Le président de la BCE Mario Draghi lors de la réunion à Francfort, le 22 janvier 2015.
Le président de la BCE Mario Draghi lors de la réunion à Francfort, le 22 janvier 2015.
Kai Pfaffenbach/REUTERS
مقالة

Réunion de la BCE à Francfort: une révolution s'amorce

C'est une véritable révolution qu'a amorcée la Banque centrale européenne. L'institution se lance en effet dans un vaste programme de rachat de dettes. C'est une pratique dont la FED, la Réserve fédérale américaine, est une habituée, mais en Europe, il faut bien le dire, c'est une grande première
بحسب Dominique Baillard -

Concrètement, ce vaste plan de rachat concerne la dette des entreprises et la dette des États, de loin le marché le plus important. Dès le mois de mars, les Banques centrales des 19 pays membres de la zone euro vont racheter des emprunts d’État pour un montant global de 60 milliards d’euros chaque mois. 60 milliards d’euros seront injectés dans la zone euro, et cela au moins jusqu’en septembre 2016. C’est une planche à billets grand format qui a été dessiné cet après-midi à Francfort. Le but c’est de ramener l’inflation dans la zone des 2%.

Un plan à la hauteur de ce qu’on attendait ?

Vu le montant de l’argent frais qui va être émis, vu la durée du programme, cet assouplissement monétaire a bien la bonne taille, le bon timing. C’est l’avis des marchés. Wall Street était euphorique à l’ouverture. Les investisseurs disent merci Monsieur Draghi. L’autre bonne nouvelle c’est qu’il a été adopté à une large majorité au sein du Conseil des gouverneurs, il y a donc au sein de la zone euro un élan pour que ça marche.
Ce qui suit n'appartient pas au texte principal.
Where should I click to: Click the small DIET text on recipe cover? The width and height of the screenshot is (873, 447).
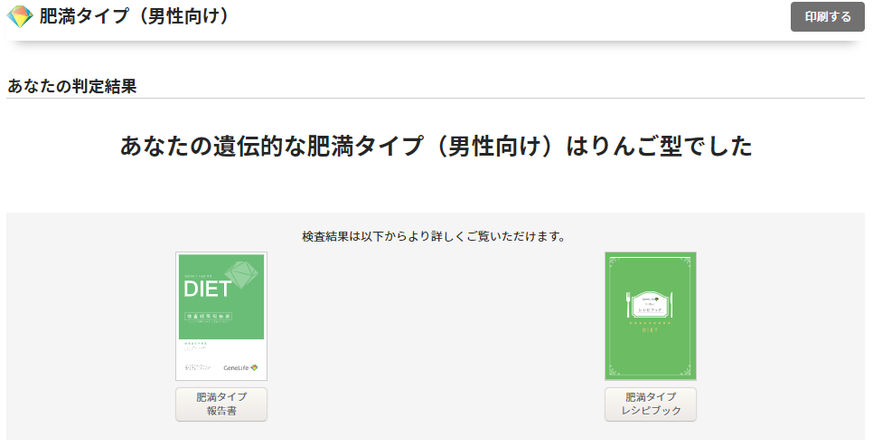650,330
Quant aux pays qui restent hostiles, on imagine bien sûr que les Allemands s’ils n’ont pas voté contre, n’ont certainement voté en faveur de ce plan, ont de quoi être rassuré. Seulement 20% de ces rachats de dettes publiques seront soumis à un régime de risque partagé, pour le reste chaque Banque centrale devra assumer le risque.
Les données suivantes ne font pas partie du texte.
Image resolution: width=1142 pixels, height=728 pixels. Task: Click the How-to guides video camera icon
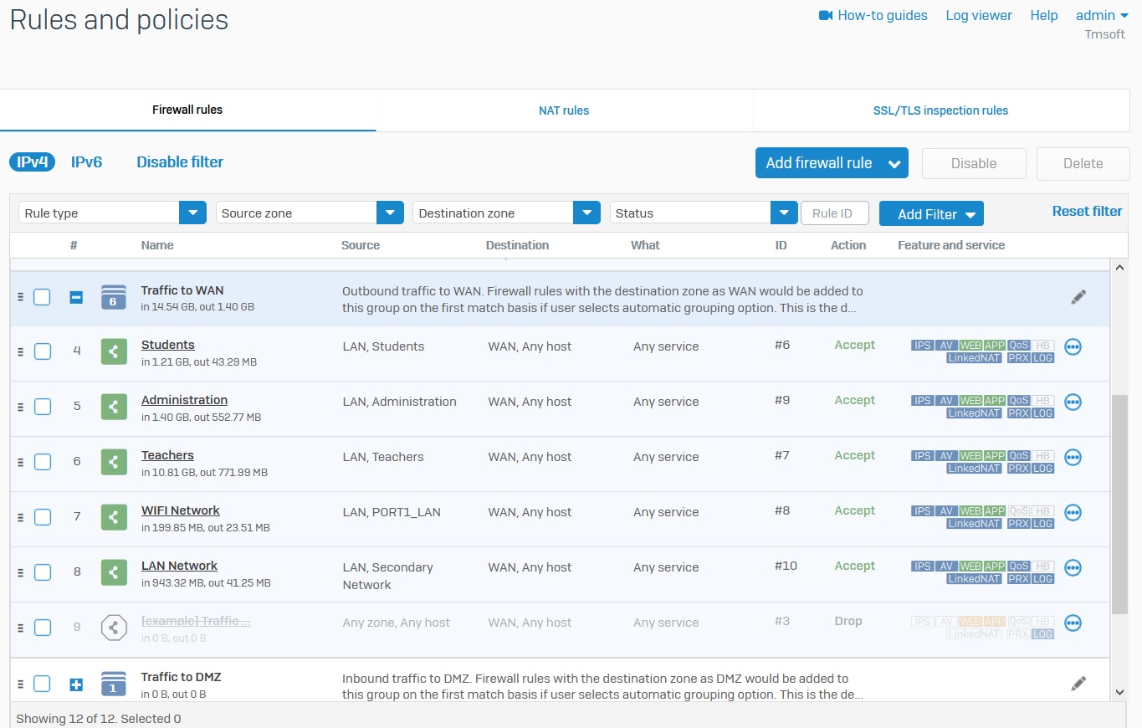click(x=826, y=16)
Quels sont les effets qu’on peut attendre ?

Mario Draghi l’a répété pendant toute la conférence de presse, l’objectif c’est de mieux faire circuler l’argent, de donner du crédit aux entreprises pour relancer la machine, avec un but ultime : ramener un peu d’inflation. Est-ce bien utile alors que le crédit est déjà très bon marché ? À quoi bon acheter des obligations allemandes, ça ne servira pas à la Grèce ? Voilà les questions de ceux qui doutent du bien-fondé de ce plan de relance monétaire. Le patron de la BCE a répondu en partie à ces critiques, il rappelle que l’argent circule librement en Europe et imagine que les gains réalisés à Berlin se diffuseront ailleurs.
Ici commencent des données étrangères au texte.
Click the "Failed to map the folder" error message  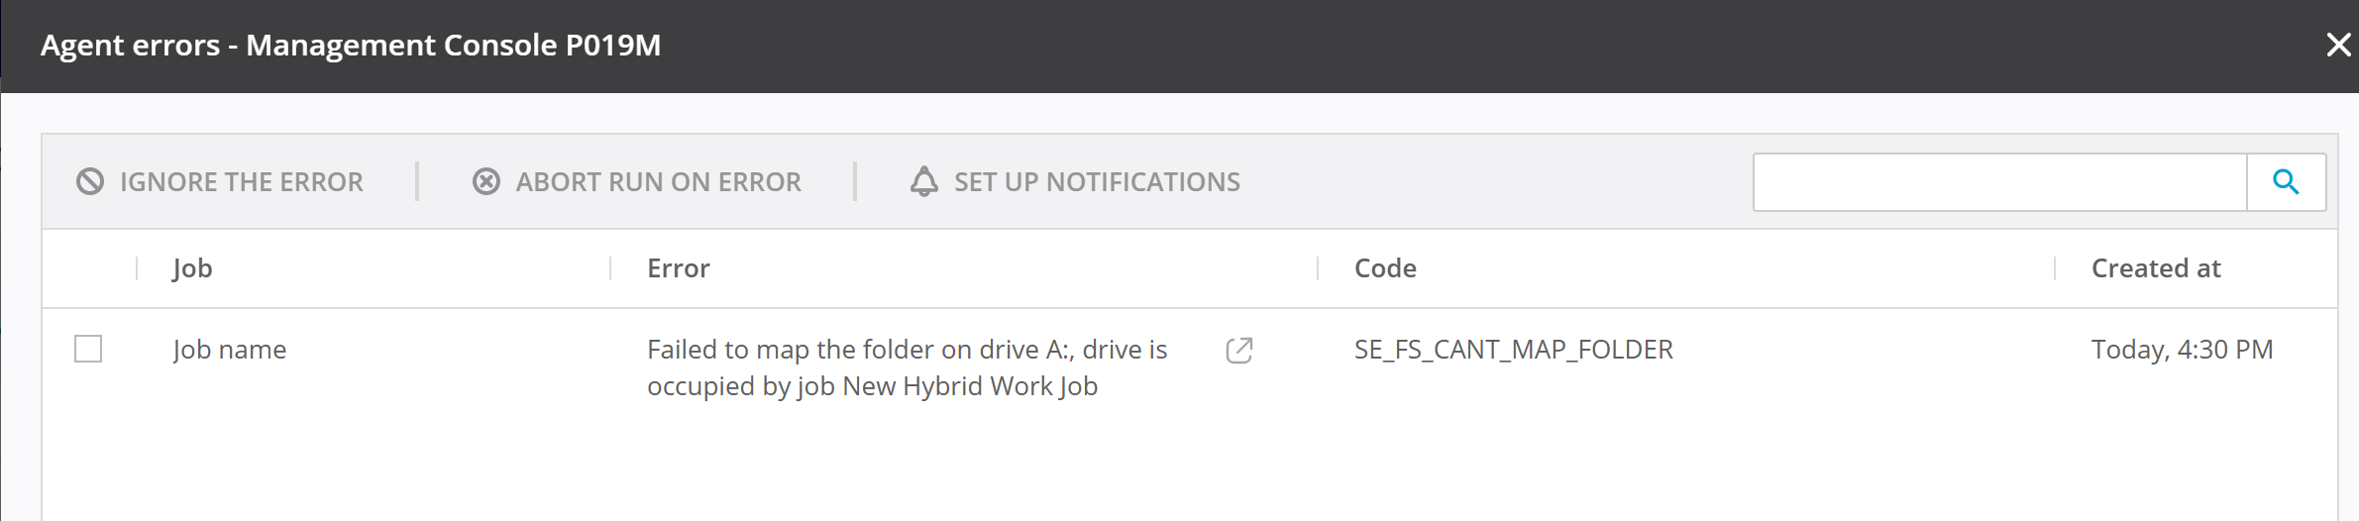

Enfin le président de la Banque centrale européenne a rappelé que la BCE achètera n’importe quel titre, c’est-à-dire y compris ceux qui en ont le plus besoin, les pays du Sud, y compris la Grèce - a précisé Mario Draghi - aux conditions actuelles du marché. Enfin le président de la BE a insisté sur l’importance des autres politiques mises en œuvre pour restaurer la confiance dans la zone euro. Il y a d’une part le plan d’investissement promu par la Commission et puis les réformes en cours dans les pays en crise. L’assouplissement quantitatif n’est pas l’alpha et l’oméga, mais un outil dans une palette multiple. Et si jamais ça ne marche pas ? Cette question-là n’est pas encore une question d’actualité à Francfort. À tous ceux qui lui demandent s’il a un plan B, Mario Draghi répond qu’il préfère pour l’instant se consacrer entièrement au plan A.